Putting a Stop to the Run
After struggling against the run for much of the season, UNC’s defense was stout against Maryland’s senior running back duo of Keon Lattimore and Lance Bell.
“We played a complete game – in my opinion,” senior defensive tackle Kentwan Balmer said. “We could always play better, but we did enough to win the game and that’s good enough for me.”
Heading into the game, Lattimore and Bell collectively averaged just under 120 yards a game. UNC was able to hold them under 100 yards Saturday, including allowing only 2 yards in the first quarter.
Being a run-oriented team, the lack of yardage on the ground caused Maryland’s offense problems. Of Maryland’s 13 official drives, only three were more than seven plays long and six failed to manage double digits in yards.
Defense Helps Win Close Game
In general, the defense played arguably its best game of the season and the performance started in the trenches.
“This is maybe the best defensive performance certainly that we’ve had from a standpoint of a lot of guys on defense really contributed,” Butch Davis said. “It certainly started with the defensive front four and all the guys that played on the defensive line. Almost every possession somebody on the defensive line came up with a big play.”
Greg Elleby had a big tackle-for-a-loss during a goal line stand that pushed Maryland back four yards. Balmer and Aleric Mullins contributed big sacks, while Marvin Austin, Hilee Taylor, and E.J. Wilson provided pressure on Maryland quarterback Chris Turner during crucial situations.
It was therefore fitting that the defense tied the bow on the victory with a fourth down stop late in the fourth quarter.

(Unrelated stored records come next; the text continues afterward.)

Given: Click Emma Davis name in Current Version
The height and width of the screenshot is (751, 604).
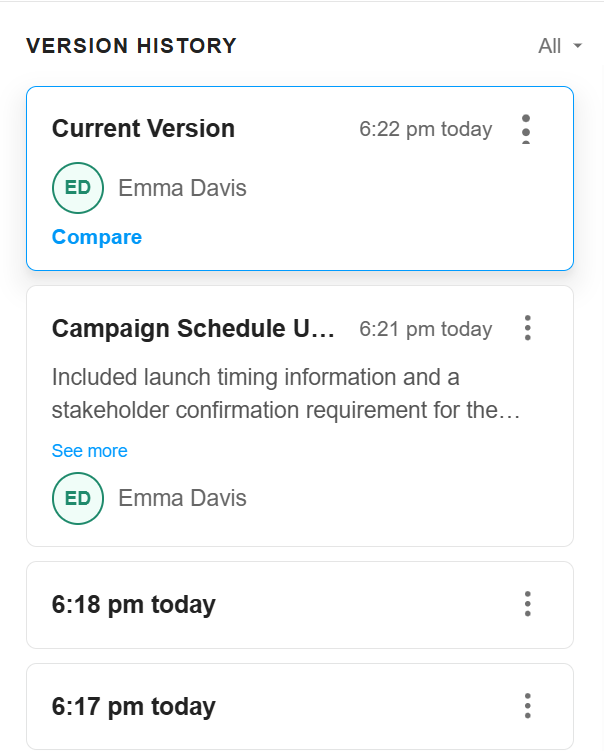Looking at the screenshot, I should click(182, 188).
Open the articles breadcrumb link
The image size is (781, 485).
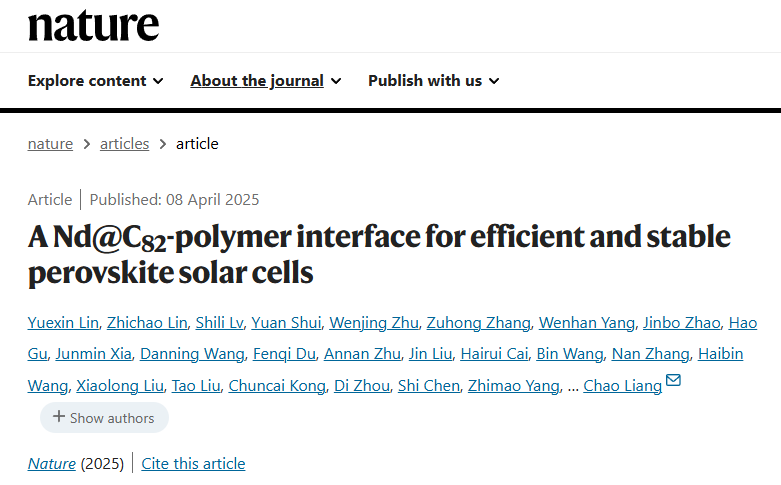coord(125,144)
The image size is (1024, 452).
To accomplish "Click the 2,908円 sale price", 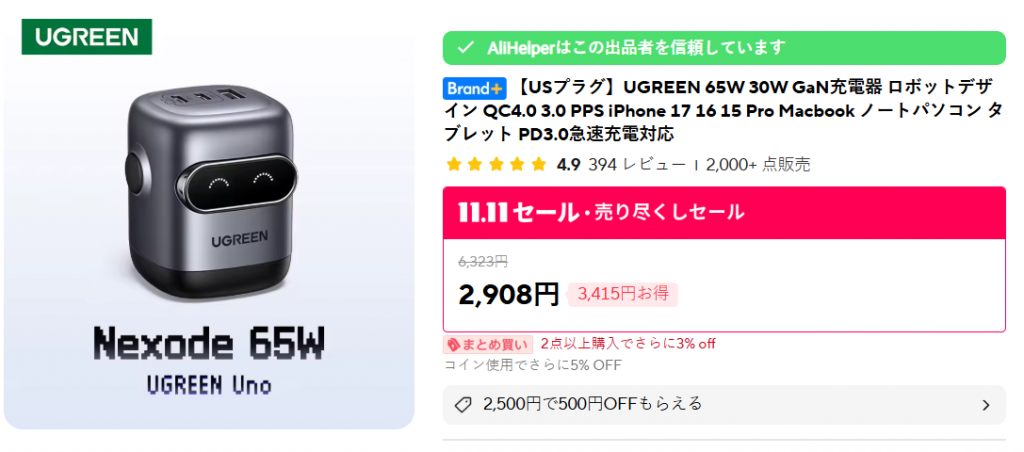I will click(x=509, y=295).
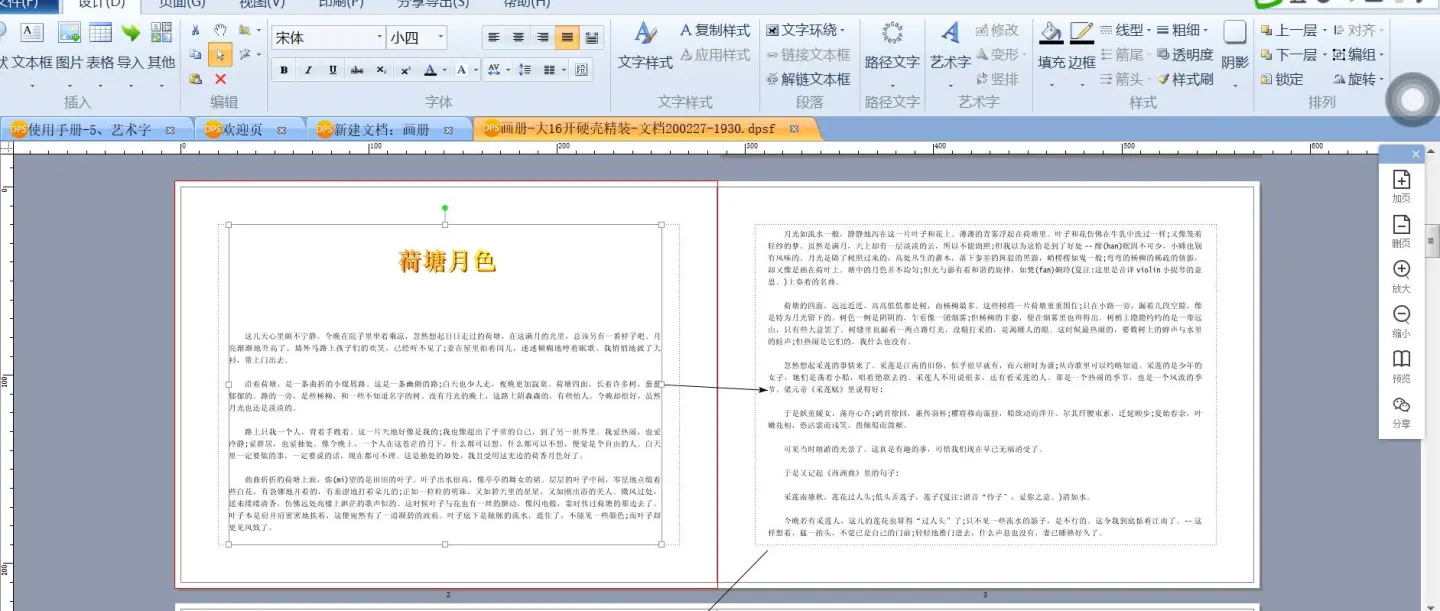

“We really kind of turned [the defensive line] loose and allowed them the freedom to just go ahead and rush,” Davis said of the fourth-down stop. “It had more to do with the coverage aspect, we took away a lot of the short, intermediate [passes] because it was fourth-and-two and we made them hold the ball, hold the ball. [Their QB] looked to the sidelines, I think he thought maybe he had the receiver right on the boundary but with the pressure he put a little air under the ball and fortunately for us it went over the receiver’s head.”
Running Game Comes Alive
In UNC’s tailback situation, which Butch Davis has compared to a pitching rotation, Johnny White started the game, while Anthony Elzy closed and earned the save.
“Some of the things we wanted to do against Maryland we felt like [White] did well,” Davis said. “… As [Maryland] adjusted, they changed what was going to work. We had to change the types and styles of runs.
“Anthony is maybe just a little bit stronger, a little bit more powerful. Obviously, Johnny is a little bit quicker and can get to the second level on certain runs with certain cuts.”
Elzy didn’t receive his first carry until UNC’s first play of the fourth quarter, but still managed to accumulate 37 yards. White averaged 5.1 yards a carry and came eight yards short of eclipsing the century mark.
Ryan Houston and Greg Little came in, in relief, during the first three quarters carrying the ball a combined three times.
Yates, Passing Game Struggling
After an amazing start to the season that earned him plenty of praise, redshirt freshman T.J. Yates and the passing game has sputtered to a degree. In UNC’s first three games, Yates posted a touchdown-to-interception ratio of 9:3. Since then, he has tossed just three touchdowns to 11 interceptions.
“Early in the season, I don’t think many people knew we were going to be chucking the ball deep as much as we did,” Yates said. “Teams kind of caught on, got smart, started backing off a little bit.
“I think we’ve had some chances in the past few games – we’ve just got to hit them. Earlier in the season we were hitting them every single ‘shot play’ we took. We’ve just got to keep working on it, because they’re there.”
With the running game’s continued progression, which reached a high Saturday, a domino effect might help the passing game.
“It will help it out tremendously,” Yates said. “Because you know [it] softens [the defense] up, and then you can pound the ball, pound the ball, pound the ball, and then go to a drop back pass or play action.”
Turnover Bug Still Biting
Turnovers were definitely a part of Saturday’s game, but they didn’t have as much of a negative effect as in previous games.
Both of Yates’ interceptions worked virtually like punts – both picks were tossed with the line-of-scrimmage in UNC territory and both gave Maryland possession deep in their own territory.
On Yates’ first quarter fumble, Kyle Jolly stripped Erin Henderson to give UNC the ball back without the offense even leaving the field.
In all fairness, the second interception eventually resulted in three points for Maryland – although they had to drive 74 yards down the field – and the fumble pushed UNC’s drive back 26 yards – but they still managed to put points on the board.
New Formation Added to the Defense
Last week against Wake Forest, Richie Rich made his debut in UNC’s nickel package at the cornerback position opposite of Kendric Burney. Chuck Pagano added another wrinkle to the defense this week – a dime package variation.
From UNC’s nickel formation, true freshmen Da’Norris Searcy subs into the strong safety position. Starting strong safety, Trimane Goddard, moves up into the box next to the lone linebacker on the field, Durell Mapp.
Four of those six defensive backs are of freshman eligibility.